Protective effect of melatonin on oxaliplatin‐induced apoptosis through sustained Mcl‐1 expression and anti‐oxidant action in renal carcinoma Caki cells

Abstract: Melatonin is an indolamine initially found to be produced in the pineal gland but now known to be synthesized in a variety of other tissues as well. The mechanisms whereby melatonin regulates the apoptotic program remain only partially understood. Anti‐/pro‐apoptotic effects of exogenous melatonin on various stimuli‐mediated apoptosis were investigated in this report. We investigated the combined effect of melatonin and death receptor–mediated ligands (TNF‐α, TRAIL, and anti‐Fas antibody) or endoplasmic reticulum (ER) stress‐inducing agents (thapsigargin, brefeldin A, and tunicamycin) on apoptosis of cancer cells.
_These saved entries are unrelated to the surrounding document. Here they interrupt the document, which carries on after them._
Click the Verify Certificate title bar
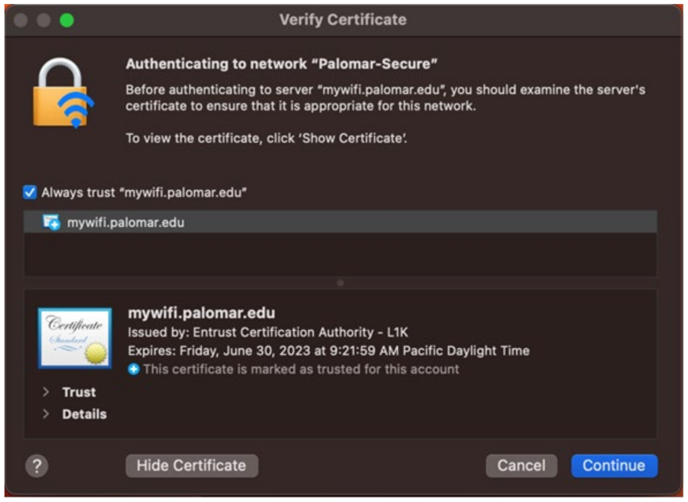 coord(343,19)
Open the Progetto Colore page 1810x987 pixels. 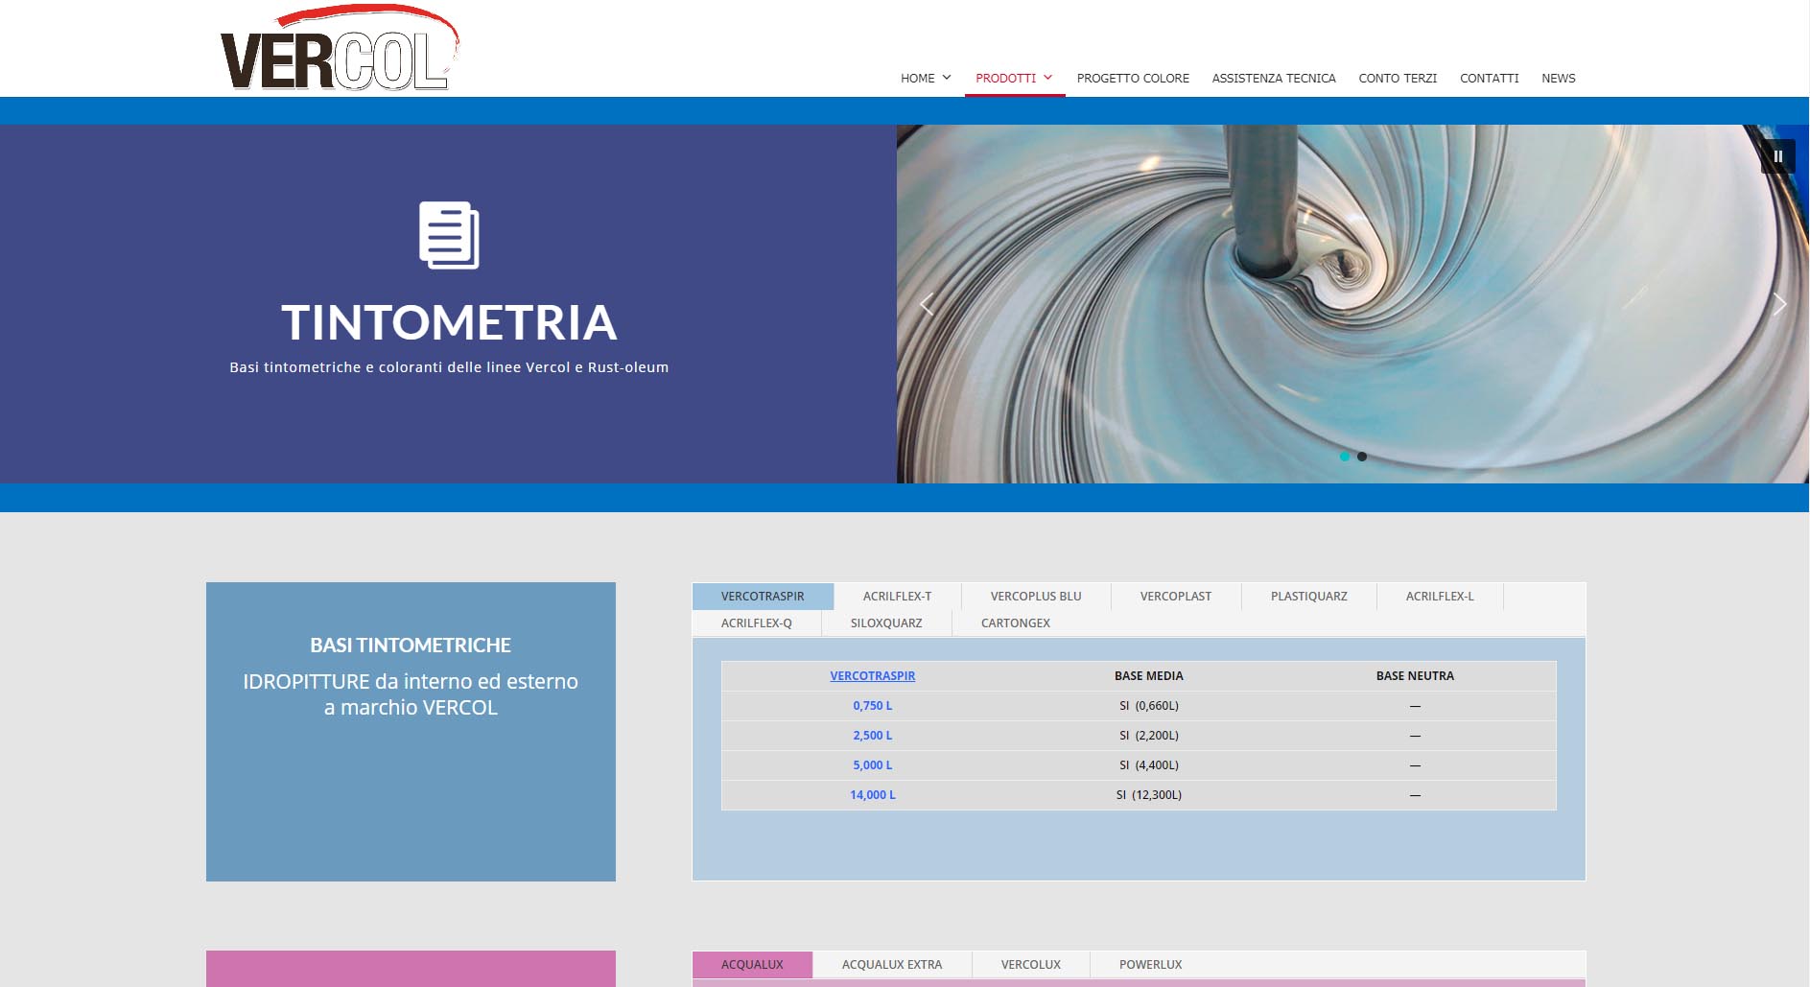[1132, 79]
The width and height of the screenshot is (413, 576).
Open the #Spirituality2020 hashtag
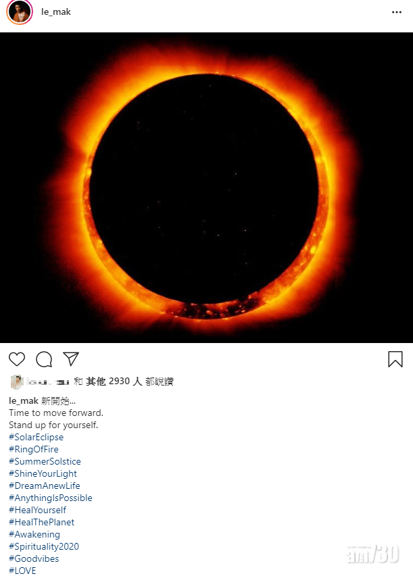[44, 546]
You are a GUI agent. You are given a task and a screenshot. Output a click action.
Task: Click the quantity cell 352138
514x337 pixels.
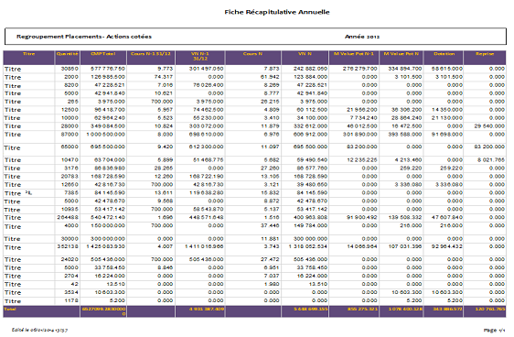[x=68, y=246]
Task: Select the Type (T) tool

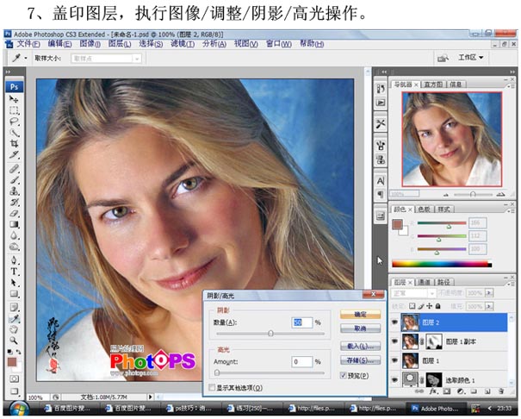Action: pyautogui.click(x=15, y=271)
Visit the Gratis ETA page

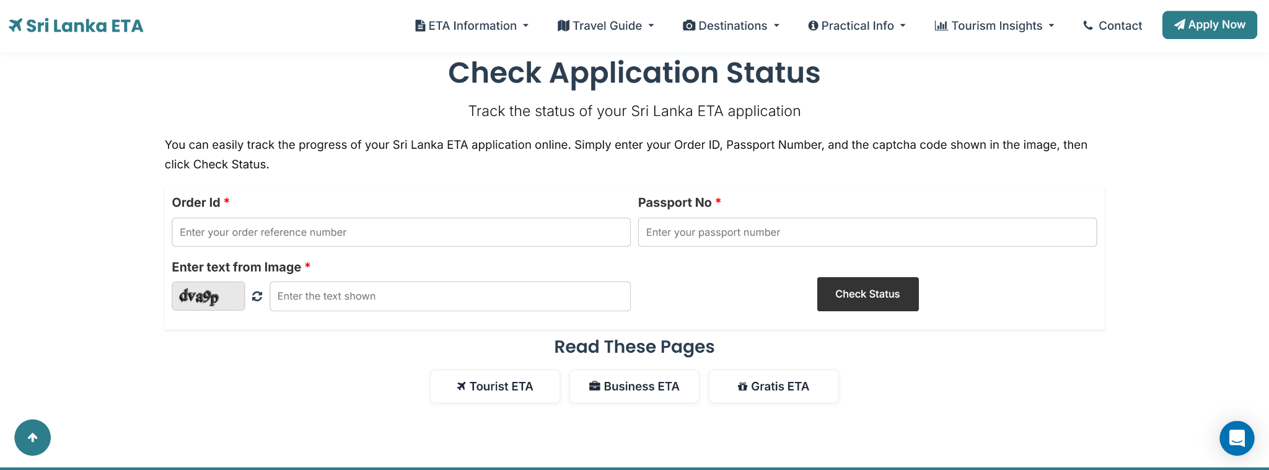click(773, 386)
Death receptor– or ER stress–induced apoptosis was not significantly influenced by melatonin treatment. However, pretreatment with melatonin significantly inhibited DNA damage–induced apoptosis and glutathione (GSH) depletion, suggesting the reactive oxygen species mediate oxaliplatin/etoposide‐induced apoptosis. Interestingly, we also found the involvement of myeloid cell leukemia‐1 (Mcl‐1) downregulation in oxaliplatin‐induced apoptosis; thus, pretreatment with melatonin inhibited Mcl‐1 downregulation, and ectopic expression of Mcl‐1 attenuated oxaliplatin‐induced apoptosis. Taken together, the results demonstrate that melatonin attenuates oxaliplatin‐induced apoptosis in cancer cells by inhibition of GSH depletion and Mcl‐1 downregulation.